You are viewing a plain text version of this content. The canonical link for it is here.
Posted to issues@lucene.apache.org by "Ignacio Vera (Jira)" <ji...@apache.org> on 2019/09/24 07:42:00 UTC

[jira] [Commented] (LUCENE-8928) BKDWriter could make splitting decisions based on the actual range of values

    [ https://issues.apache.org/jira/browse/LUCENE-8928?page=com.atlassian.jira.plugin.system.issuetabpanels:comment-tabpanel&focusedCommentId=16936519#comment-16936519 ] 

Ignacio Vera commented on LUCENE-8928:
--------------------------------------

I have played a bit more with this idea and I wondered if we need to compute exact bounds for every split. I modified [~jpountz] patch so instead of computing the bounds for every split, it computes every N splits. This is controlled by a static property called {{SPLITS_BEFORE_EXACT_BOUNDS}}.
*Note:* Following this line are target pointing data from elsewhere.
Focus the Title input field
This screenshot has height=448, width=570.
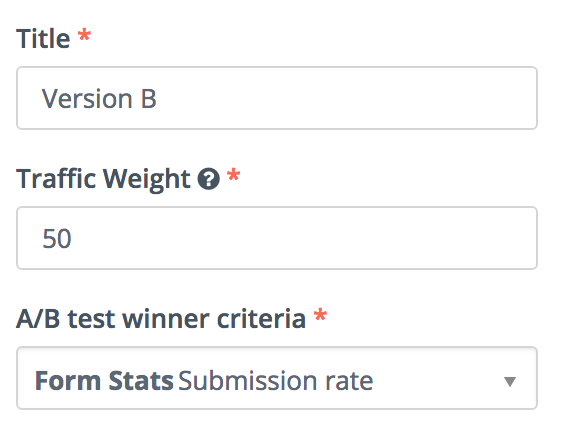(x=277, y=98)
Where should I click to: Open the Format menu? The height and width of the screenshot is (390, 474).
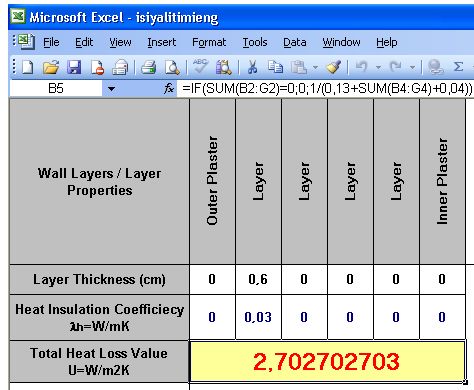209,42
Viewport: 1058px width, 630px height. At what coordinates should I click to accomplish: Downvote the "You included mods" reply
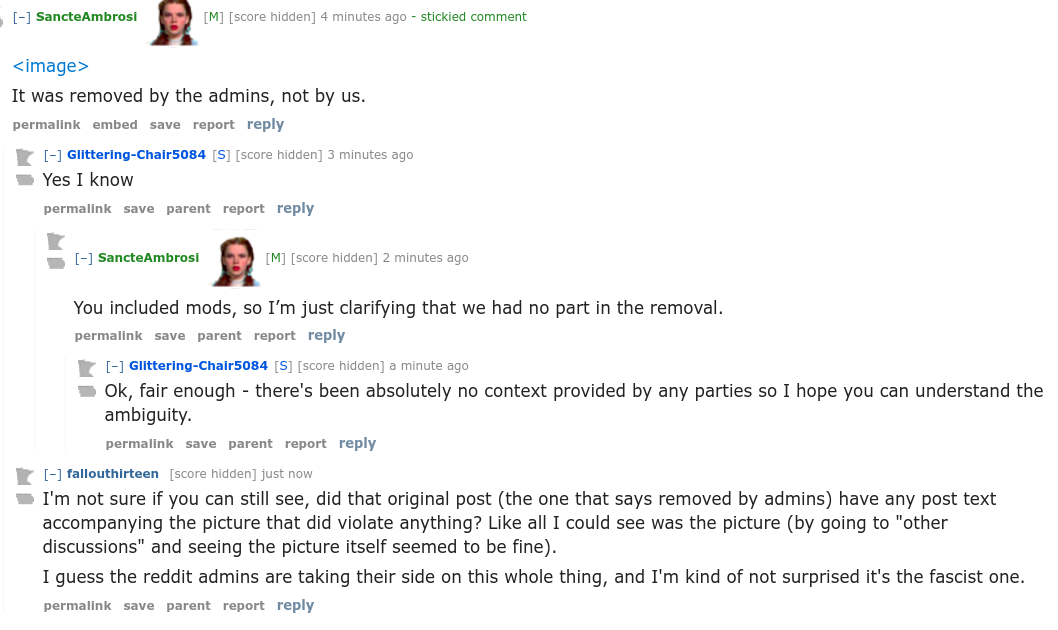56,263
The patch can be found here: https://github.com/iverase/lucene-solr/commit/e63f8c73a86c46ec406143fcd0cb31a8371dfe63

My test show that setting this value to 4 (compute exact bounds every 4 splits) reduces the indexing overhead to around 10% and keeps almost the same performance as the previous approach. Maybe we can find a better heuristic to set such value.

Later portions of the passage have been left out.